Last week, The Atlantic‘s Amanda Mull broke breakfast by branching outside American society’s rigid breakfast food strictures and starting the day with a chicken parm sandwich. Now, lunch is seeing a similarly subversive call to break with tradition in the fight against early lunch shaming.
In a recent feature for Bon Appétit, Michelle Ruiz questioned the seemingly arbitrary social guideline that limits lunchtime to an afternoon-only activity even though many people are hungry for a second meal before 12 p.m.
“As 5 p.m. is to cocktails, noon is to lunch: It’s widely considered the earliest socially acceptable time to grab a slice of pizza or a sushi special, especially in traditional office environments,” wrote Ruiz, who reported regularly being ready for lunch around 11 a.m.
According to Ruiz, however, the unspoken post-noon lunch rule has more to do with workplace culture and schedules than biological needs.
“The truth is your body is trained to feel hungry three to four hours after your last meal,” explained registered dietician Brigitte Zeitlin of BZ Nutrition. “So, if breakfast was at 7 a.m., it’s normal to be hungry at 11 a.m.,” she told Ruiz.
In other words, there’s no reason you need to suppress your body’s natural hunger cycle just to accommodate workplace norms, like a number of Ruiz’s sources who reported drinking coffee or scheduling 11 a.m. meetings to avoid indulging their early lunching habits.
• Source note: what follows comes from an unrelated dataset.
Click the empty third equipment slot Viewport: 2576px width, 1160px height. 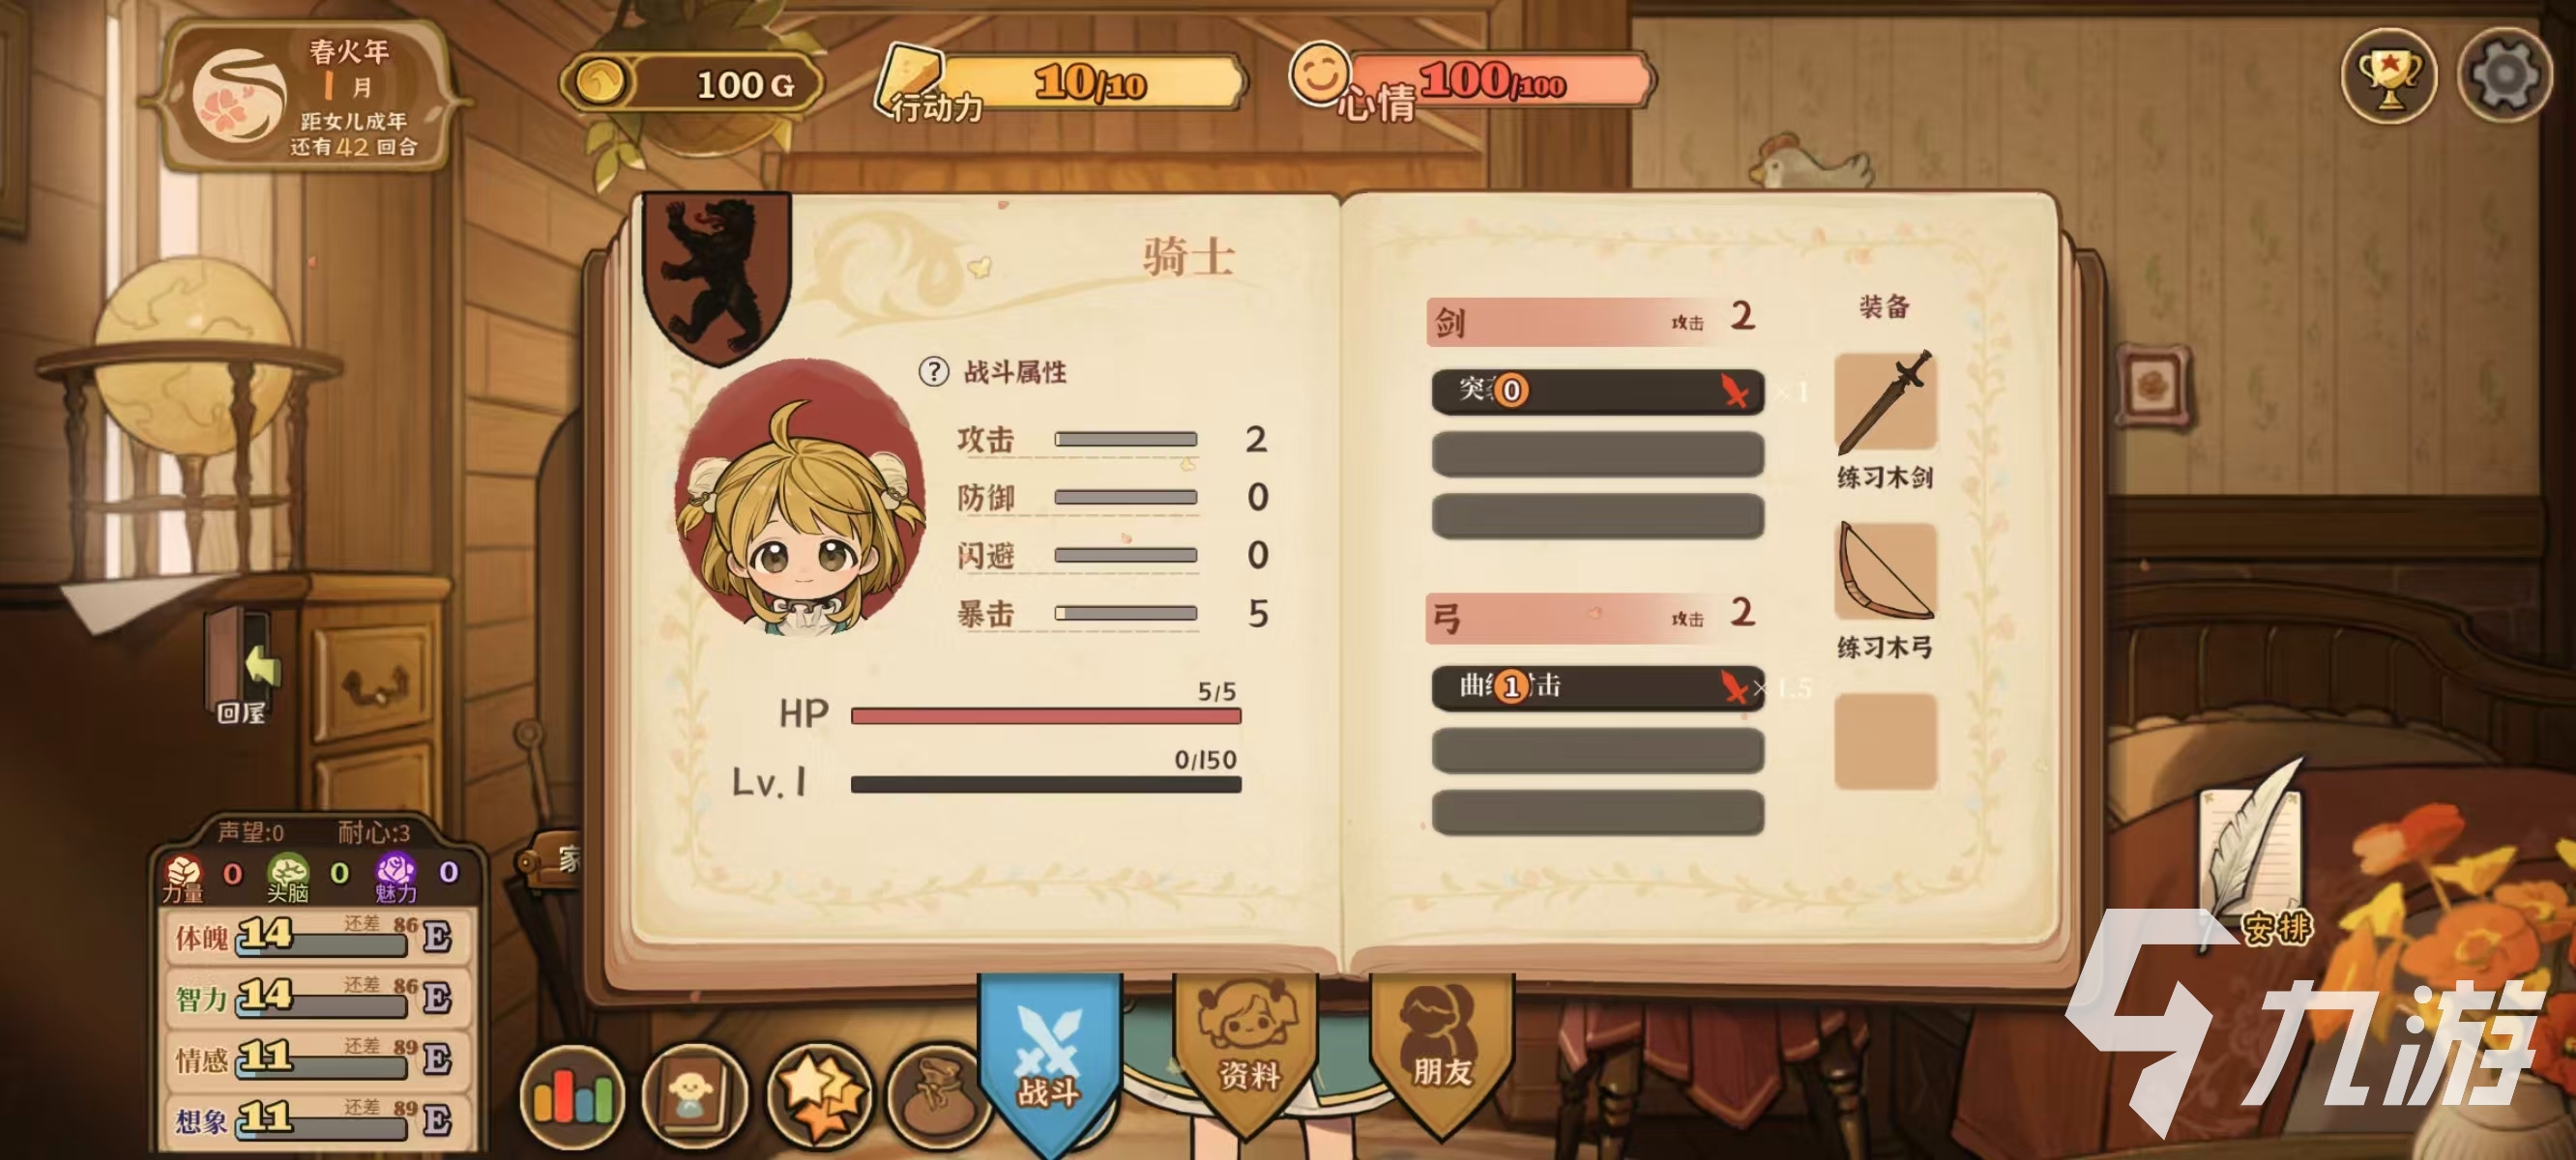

According to Zeitlin, it’s better to just listen to your body and “embrace the fact that your lunch is going to be earlier in the day.” Zeitlin suggested early lunchers go ahead and eat at 11, and then have an afternoon snack at 2 or 3. But if the early lunch shame is still getting to you and you’d rather get your midday-meal habits on track with the rest of your co-workers, a mid-morning snack can also help delay lunch to a more “workplace appropriate” time.
Then again, you’re an adult. You can eat lunch whenever you want.